The yachting party, including Mrs. Chump, were at the breakfast-table, and that dumb guest had done all the blushing for Lady Charlotte, when Wilfrid entered, neat, carefully brushed, and with ready answers, though his face could put on no fresh colours. To Mrs. Chump he bent, passing, and was pushed away and drawn back. "Your eyes!" she whispered.

"My—yeyes!" went Wilfrid, in schoolboy style; and she, who rarely laughed, was struck by his humorous skill, saying to Sir Twickenham, beside her: "He's as cunnin' as a lord!"

Sir Twickenham expressed his ignorance of lords having usurped priority in that department. Frightened by his portentous parliamentary phraseology, she remained tolerably demure till the sitting was over: now sidling in her heart to the sins of the great, whom anon she angrily reproached. Her principal idea was, that as the world was discovered to be so wicked, they were all in a boat going to perdition, and it would be as well to jump out immediately: but while so resolving, she hung upon Lady Charlotte's looks and little speeches, altogether seduced by so fresh and frank a sinner. If safe from temptation, here was the soul of a woman in great danger of corruption.

"Among the aristocracy," thought Mrs. Chump, "it's just the male that hangs his head, and the female struts and is sprightly." The contrast between Lady Charlotte and Wilfrid (who when he ceased to set outrageously, sat like a man stricken by a bolt), produced this reflection: and in spite of her disastrous vision of the fate of the boat they were in, Mrs. Chump owned to the intoxication of gliding smoothly— gliding on the rapids.

The breakfast was coming to an end, when Braintop's name was sent in to Mrs. Chump. She gave a cry of motherly compassion for Braintop, and began to relate the little deficiencies of his temper, while, as it were, simmering on her seat to go to him. Wilfrid sent out word for him to appear, which he did, unluckily for himself, even as Mrs. Chump wound up the public description of his character by remarking: "He's just the opposite of a lord, now, in everything." Braintop stood bowing like the most faithful confirmation of an opinion ever seen. He looked the victim of fatigue, in the bargain. A light broke on Mrs. Chump.
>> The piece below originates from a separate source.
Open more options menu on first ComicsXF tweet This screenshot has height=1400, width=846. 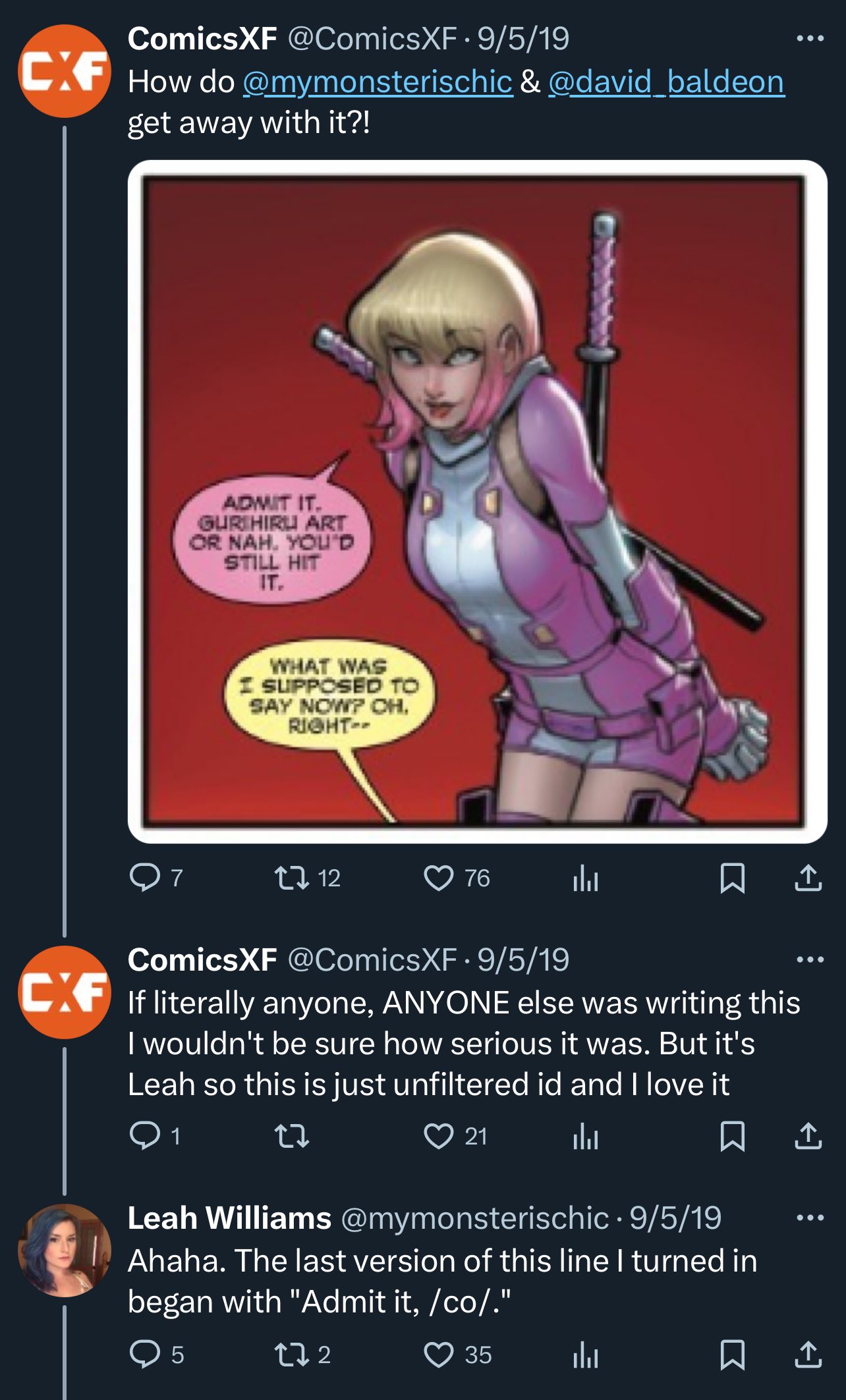[x=810, y=39]
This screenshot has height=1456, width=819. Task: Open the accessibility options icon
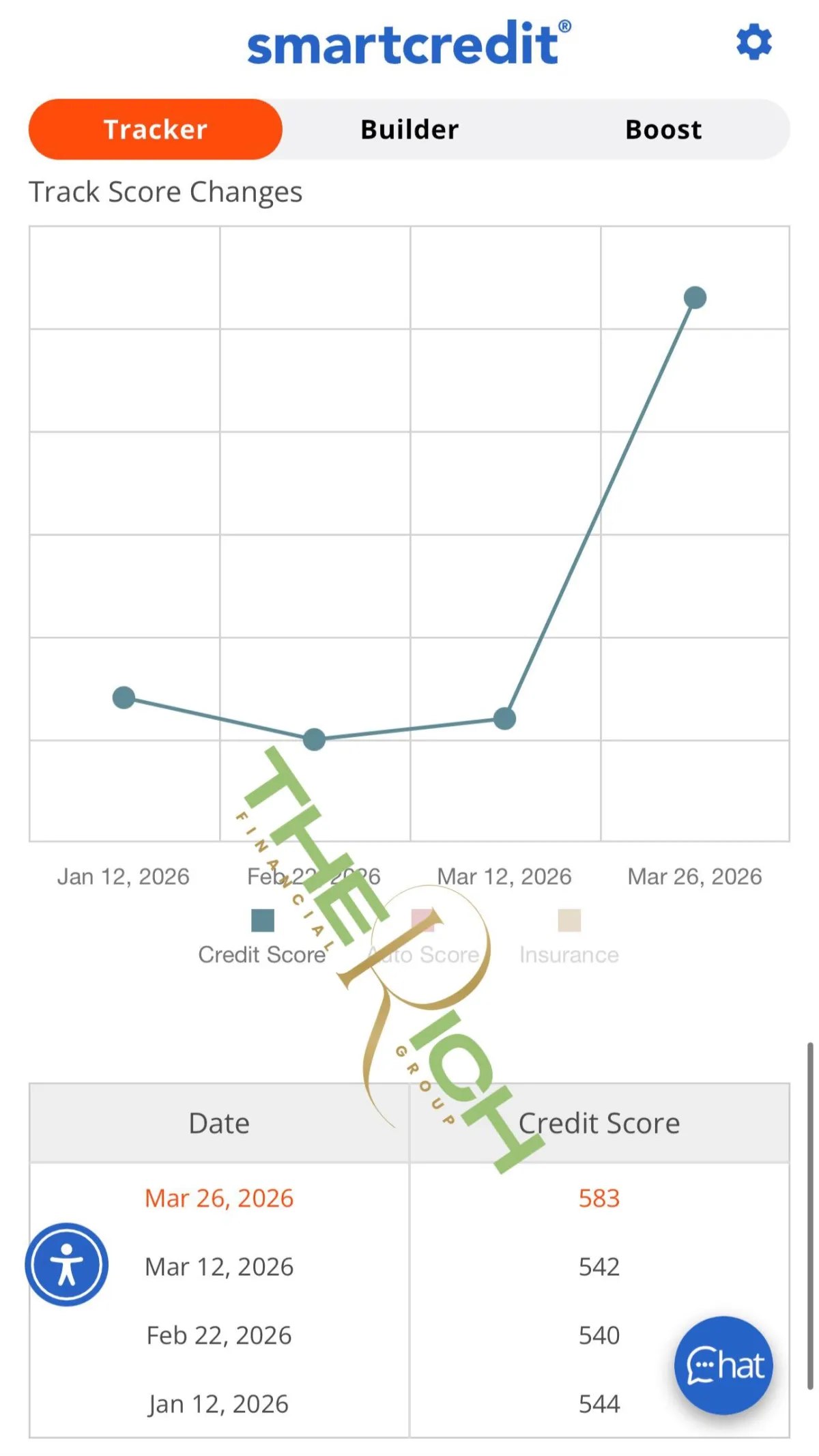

"I'll never forgive myself, ye poor gentle heart, to throw pens and pen- wipers at ye, that did your best, poor boy! What have ye been doin'? and why didn't ye return, and not go hoppin' about about all night like a young kangaroo, as they say they do? Have ye read the 'Arcana of Nature and Science,' ma'am?"

The Hon. Mrs. Bayruffle, thus abruptly addressed, observed that she had not, and was it an amusing book?

"Becas it'll open your mind," pursued Mrs. Chump; "and there, he's eatin'! and when a man takes to eatin', ye'll never have any fear about his abouts. And if ye read the 'Arcana of Nature and Science,' ma'am, ye'll first feel that ye've gone half mad. For it contains averything in the world; and ye'll read ut ten times all through, and not remember five lines runnin'! Oh, it's a dreadful book: and that's the book to read to your husband when he's got a fit o' the gout. He's got nothin' to do but swallow knolludge then. Now, Mr. Braintop, don't stop, but tell me as ye go on what ye did with yourself all night."

A slight hesitation in Braintop caused her to cross-examine him rigidly, suggesting that he might not dare to tell, and he, exercising some self- command, adopted narrative as the less ignominious form of confession. No one save Mrs. Chump listened to him until he mentioned the name Miss Belloni; and then it was curious to see the steadiness with which certain eyes, feigning abstraction, fixed in his direction. He had met Emilia on the outskirts of the town, and unable to persuade her to take shelter anywhere, had walked on with her in dead silence through the night, to the third station of the railway for London.

"Is this a mad person?" asked the Hon. Mrs. Bayruffle.